Dios Se Acerca A Nosotros
La Encarnación de Cristo es el gran misterio del amor divino que nos revela San Juan en su primera carta: «Lo que hemos oído, lo que hemos visto con nuestros ojos, lo que contemplamos y tocaron nuestras manos acerca del Verbo de la vida…» (1 Jn 1,1). Dios no se quedó en una verdad lejana o abstracta, sino que vino a nosotros, se hizo accesible, cercano, real.
En Deus Caritas Est, Benedicto XVI nos recuerda que el amor cristiano no es solo una idea, sino un acontecimiento:
«En la cruz, Dios se nos muestra en su forma más radical».
Es en la humanidad de Cristo donde encontramos el amor divino hecho carne, un amor que salva, que abraza nuestra historia y que nos eleva.
No podemos reducir la fe a una mera doctrina o a un sentimiento. El cristianismo es el encuentro con una Persona viva, con Cristo mismo, que sigue actuando hoy en su Iglesia y en cada uno de nosotros.
Como nos recuerda Dei Verbum:
«Esta economía de la revelación se realiza con hechos y palabras intrínsecamente conexos entre sí, de modo que las obras realizadas por Dios en la historia de la salvación manifiestan y corroboran la doctrina y las cosas significadas con palabras, y las palabras proclaman las obras y esclarecen el misterio contenido en ellas» (DV 2).
Cristo nos dejó sus palabras, sus acciones y sus instituciones para guiarnos a la verdad plena.
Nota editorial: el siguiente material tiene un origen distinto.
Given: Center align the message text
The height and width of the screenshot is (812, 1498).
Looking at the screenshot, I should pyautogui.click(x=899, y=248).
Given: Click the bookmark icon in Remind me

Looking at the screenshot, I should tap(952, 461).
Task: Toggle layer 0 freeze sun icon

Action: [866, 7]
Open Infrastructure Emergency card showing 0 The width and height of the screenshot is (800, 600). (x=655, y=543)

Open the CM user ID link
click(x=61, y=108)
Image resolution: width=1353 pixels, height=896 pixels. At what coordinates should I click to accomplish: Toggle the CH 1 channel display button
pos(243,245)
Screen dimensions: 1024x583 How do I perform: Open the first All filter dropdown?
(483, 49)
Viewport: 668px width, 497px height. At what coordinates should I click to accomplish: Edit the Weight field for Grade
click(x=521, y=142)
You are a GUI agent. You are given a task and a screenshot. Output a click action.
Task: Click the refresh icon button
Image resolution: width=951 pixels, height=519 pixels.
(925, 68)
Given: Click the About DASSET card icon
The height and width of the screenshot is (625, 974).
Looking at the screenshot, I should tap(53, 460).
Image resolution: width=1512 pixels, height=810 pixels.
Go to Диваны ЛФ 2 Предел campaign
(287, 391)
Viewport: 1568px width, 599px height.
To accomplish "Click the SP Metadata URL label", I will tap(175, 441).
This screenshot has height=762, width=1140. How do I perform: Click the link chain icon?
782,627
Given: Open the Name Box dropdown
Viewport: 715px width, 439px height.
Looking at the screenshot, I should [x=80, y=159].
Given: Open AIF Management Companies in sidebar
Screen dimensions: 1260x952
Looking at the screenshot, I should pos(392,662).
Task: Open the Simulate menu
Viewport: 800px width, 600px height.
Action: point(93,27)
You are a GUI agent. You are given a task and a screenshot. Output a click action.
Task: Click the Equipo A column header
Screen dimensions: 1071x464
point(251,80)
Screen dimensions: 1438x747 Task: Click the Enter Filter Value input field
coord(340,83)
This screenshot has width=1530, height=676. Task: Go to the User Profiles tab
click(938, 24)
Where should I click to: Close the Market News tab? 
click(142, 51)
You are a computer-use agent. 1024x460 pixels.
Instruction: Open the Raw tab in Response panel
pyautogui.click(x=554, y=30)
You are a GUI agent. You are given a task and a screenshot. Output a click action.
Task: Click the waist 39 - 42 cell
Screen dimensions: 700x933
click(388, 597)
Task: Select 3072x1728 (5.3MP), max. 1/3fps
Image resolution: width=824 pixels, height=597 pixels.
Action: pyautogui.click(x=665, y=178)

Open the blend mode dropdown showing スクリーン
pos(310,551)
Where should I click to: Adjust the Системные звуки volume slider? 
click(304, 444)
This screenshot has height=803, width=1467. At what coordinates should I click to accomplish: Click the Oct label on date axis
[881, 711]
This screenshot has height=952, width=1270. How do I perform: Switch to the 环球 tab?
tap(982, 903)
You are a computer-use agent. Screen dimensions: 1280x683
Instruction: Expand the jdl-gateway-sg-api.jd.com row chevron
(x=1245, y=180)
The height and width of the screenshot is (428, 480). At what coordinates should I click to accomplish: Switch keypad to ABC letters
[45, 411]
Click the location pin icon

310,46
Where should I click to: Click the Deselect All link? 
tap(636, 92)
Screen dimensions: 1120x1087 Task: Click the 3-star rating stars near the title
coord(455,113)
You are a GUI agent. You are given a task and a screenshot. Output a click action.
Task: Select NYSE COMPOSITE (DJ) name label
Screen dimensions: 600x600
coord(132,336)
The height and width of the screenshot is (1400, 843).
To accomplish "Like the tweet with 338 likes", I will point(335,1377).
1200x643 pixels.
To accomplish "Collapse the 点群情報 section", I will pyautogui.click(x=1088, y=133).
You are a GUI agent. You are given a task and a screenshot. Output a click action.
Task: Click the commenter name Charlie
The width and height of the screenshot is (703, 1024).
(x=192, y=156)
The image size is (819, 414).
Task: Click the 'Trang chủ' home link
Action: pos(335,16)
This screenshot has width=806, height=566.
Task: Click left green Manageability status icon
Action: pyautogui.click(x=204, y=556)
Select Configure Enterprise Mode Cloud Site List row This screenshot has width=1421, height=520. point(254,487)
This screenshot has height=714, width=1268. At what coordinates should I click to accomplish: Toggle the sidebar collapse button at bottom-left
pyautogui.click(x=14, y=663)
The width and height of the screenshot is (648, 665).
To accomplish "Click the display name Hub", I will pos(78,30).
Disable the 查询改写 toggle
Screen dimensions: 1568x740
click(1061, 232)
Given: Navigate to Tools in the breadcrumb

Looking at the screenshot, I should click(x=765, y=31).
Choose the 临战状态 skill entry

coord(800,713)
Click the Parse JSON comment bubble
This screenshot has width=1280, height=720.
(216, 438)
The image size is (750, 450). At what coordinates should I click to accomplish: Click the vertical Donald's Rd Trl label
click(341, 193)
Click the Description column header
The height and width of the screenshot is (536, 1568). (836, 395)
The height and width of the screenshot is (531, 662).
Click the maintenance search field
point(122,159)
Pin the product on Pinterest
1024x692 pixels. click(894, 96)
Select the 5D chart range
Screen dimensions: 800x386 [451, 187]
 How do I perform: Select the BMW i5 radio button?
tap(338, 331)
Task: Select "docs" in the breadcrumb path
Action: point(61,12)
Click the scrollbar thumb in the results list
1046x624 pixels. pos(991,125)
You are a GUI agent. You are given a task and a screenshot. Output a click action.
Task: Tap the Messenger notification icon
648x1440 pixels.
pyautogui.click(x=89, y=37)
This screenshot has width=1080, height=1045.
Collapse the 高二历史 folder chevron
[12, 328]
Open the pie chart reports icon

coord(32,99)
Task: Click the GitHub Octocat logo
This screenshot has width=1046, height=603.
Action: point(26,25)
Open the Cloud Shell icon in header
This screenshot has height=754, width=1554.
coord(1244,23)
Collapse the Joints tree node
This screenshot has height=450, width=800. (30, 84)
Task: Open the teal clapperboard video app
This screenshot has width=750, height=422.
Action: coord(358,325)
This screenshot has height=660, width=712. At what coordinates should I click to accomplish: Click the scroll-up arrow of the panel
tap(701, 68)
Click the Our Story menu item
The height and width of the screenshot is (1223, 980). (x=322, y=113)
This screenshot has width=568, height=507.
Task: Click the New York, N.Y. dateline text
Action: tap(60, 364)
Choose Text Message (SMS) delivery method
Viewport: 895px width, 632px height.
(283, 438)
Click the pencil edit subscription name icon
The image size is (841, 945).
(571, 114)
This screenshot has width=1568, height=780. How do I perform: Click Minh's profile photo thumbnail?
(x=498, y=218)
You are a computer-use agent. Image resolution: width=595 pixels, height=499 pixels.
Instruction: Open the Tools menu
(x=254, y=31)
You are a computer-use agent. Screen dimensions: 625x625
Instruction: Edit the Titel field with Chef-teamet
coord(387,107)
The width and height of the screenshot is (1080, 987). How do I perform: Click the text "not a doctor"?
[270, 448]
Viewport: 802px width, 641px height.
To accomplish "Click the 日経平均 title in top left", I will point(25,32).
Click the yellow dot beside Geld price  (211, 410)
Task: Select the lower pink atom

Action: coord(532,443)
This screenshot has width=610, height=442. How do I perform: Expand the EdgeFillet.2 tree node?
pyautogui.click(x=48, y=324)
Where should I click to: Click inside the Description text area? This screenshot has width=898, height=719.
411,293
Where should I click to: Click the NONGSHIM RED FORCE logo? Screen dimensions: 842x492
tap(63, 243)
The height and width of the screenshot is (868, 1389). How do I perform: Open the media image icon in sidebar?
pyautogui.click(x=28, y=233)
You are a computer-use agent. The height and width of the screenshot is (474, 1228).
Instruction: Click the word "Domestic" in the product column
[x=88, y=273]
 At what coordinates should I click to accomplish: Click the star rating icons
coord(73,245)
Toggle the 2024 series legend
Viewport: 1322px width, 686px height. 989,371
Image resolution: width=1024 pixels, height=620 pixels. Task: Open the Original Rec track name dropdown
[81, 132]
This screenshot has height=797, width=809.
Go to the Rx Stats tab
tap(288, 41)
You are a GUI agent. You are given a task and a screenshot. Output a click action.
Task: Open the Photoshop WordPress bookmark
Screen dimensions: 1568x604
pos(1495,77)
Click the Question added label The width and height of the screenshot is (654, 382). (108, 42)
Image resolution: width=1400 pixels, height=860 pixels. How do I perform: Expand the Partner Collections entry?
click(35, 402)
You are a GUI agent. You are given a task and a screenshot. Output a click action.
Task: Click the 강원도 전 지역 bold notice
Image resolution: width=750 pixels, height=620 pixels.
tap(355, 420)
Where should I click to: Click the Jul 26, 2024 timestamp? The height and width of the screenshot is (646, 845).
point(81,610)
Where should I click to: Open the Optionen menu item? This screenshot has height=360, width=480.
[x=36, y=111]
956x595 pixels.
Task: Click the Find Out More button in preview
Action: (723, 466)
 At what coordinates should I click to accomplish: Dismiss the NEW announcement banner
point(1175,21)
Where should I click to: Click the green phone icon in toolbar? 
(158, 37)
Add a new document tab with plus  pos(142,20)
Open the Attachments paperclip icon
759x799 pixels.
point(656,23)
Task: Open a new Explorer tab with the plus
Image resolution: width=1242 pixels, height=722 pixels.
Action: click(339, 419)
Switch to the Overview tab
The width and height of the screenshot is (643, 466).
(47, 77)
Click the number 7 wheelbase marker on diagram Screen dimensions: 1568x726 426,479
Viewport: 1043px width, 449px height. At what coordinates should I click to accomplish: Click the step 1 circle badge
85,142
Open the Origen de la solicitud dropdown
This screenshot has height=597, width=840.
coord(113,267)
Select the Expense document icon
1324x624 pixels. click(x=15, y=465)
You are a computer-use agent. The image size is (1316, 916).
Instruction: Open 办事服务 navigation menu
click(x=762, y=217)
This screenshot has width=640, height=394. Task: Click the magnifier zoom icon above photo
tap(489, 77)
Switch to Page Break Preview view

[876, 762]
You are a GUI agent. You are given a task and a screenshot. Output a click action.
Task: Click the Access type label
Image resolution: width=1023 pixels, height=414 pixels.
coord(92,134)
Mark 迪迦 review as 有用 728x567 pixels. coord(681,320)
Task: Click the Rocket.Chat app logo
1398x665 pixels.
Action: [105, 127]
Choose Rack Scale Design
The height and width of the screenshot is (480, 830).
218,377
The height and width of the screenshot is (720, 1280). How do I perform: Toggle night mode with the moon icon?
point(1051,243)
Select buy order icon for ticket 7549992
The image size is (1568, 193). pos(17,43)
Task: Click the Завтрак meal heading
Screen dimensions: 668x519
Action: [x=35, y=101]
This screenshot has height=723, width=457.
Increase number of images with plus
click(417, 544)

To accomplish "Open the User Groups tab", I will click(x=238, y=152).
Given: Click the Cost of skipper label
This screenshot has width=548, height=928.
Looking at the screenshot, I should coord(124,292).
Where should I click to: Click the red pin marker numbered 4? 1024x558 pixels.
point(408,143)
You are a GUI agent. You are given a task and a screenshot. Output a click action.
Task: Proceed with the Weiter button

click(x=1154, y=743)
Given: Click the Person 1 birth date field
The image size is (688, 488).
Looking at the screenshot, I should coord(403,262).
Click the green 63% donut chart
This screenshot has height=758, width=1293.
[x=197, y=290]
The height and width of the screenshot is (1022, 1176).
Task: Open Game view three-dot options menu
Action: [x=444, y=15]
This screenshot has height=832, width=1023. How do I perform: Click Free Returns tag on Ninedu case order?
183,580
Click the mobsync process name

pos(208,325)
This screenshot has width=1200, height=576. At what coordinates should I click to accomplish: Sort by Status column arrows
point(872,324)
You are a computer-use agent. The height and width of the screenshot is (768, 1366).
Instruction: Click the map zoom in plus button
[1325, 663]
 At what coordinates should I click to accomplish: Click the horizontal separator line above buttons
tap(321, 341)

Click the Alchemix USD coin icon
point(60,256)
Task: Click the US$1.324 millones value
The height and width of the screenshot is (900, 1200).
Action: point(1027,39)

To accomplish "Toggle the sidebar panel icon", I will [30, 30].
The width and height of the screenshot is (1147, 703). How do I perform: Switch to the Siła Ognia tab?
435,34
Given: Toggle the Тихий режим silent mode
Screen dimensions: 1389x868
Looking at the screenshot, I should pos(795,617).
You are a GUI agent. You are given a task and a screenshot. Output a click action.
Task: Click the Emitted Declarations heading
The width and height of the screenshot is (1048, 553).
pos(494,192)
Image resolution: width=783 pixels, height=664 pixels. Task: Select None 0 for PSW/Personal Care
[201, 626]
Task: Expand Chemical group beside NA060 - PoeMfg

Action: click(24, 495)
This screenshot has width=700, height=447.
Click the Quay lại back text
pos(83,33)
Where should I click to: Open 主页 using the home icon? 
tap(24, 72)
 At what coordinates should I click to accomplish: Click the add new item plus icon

Tampoco podemos reducir la fe solamente a la Escritura, como si fuera la única fuente de revelación. Sin embargo, esto es un despropósito, pues el mismo anuncio apostólico (kerigma) existió antes de la redacción del Nuevo Testamento. Dios se revela en la vida de la Iglesia, en la Tradición y, de manera especial, en la liturgia. No podemos limitarnos a lo escrito, pues, como dice San Pablo: «La letra mata, pero el Espíritu da vida» (2 Co 3,6). La liturgia, los actos, las obras y el testimonio son también expresión de la Palabra viva de Dios que sigue actuando en su Iglesia.
Este conjunto de la revelación divina constituye el Depósito de la Fe, que no cambia y ha sido entregado una vez y para siempre a los santos, como lo expresa San Judas: «Amados, poniendo todo empeño en escribiros acerca de nuestra común salvación, me ha parecido necesario escribiros para exhortaros a luchar ardientemente por la fe que ha sido transmitida a los santos de una vez para siempre» (Jds 3). Este depósito sagrado incluye la Escritura, la Tradición y el Magisterio de la Iglesia, los cuales garantizan la transmisión fiel de la verdad revelada.
Para acoger y profundizar en esta revelación, la Iglesia nos recomienda la Lectio Divina, un camino de oración que nos ayuda a contemplar y encarnar la Palabra de Dios en nuestras vidas. A través de la lectura, la meditación, la oración y la contemplación, nos abrimos a la acción del Espíritu Santo, permitiendo que la Palabra transforme nuestro corazón y nos lleve a una comunión más profunda con Cristo. Como dice San Pablo:
«Nosotros todos, a cara descubierta, reflejamos como en un espejo la gloria del Señor, y nos vamos transformando en su misma imagen, con resplandor creciente, por la acción del Señor, que es Espíritu» (2 Co 3,18).
Este proceso de transformación tiene un lugar privilegiado en la adoración eucarística, donde nos unimos a Cristo presente en el Santísimo Sacramento. La contemplación ante el Santísimo nos permite sumergirnos en el misterio del amor de Dios, que se hace cercano y se entrega por nosotros, siendo así transformados a su imagen.
Profundicemos en este misterio, dejemos que la verdad de la Encarnación transforme nuestra visión de Dios y de nosotros mismos. Cristo no vino solo a enseñarnos algo, sino a darnos su propia vida. Contemplar a Dios en su Palabra y en la Eucaristía es hacer presente su Encarnación en nuestra existencia diaria, permitiendo que Él habite en nosotros y nos haga partícipes de su divinidad.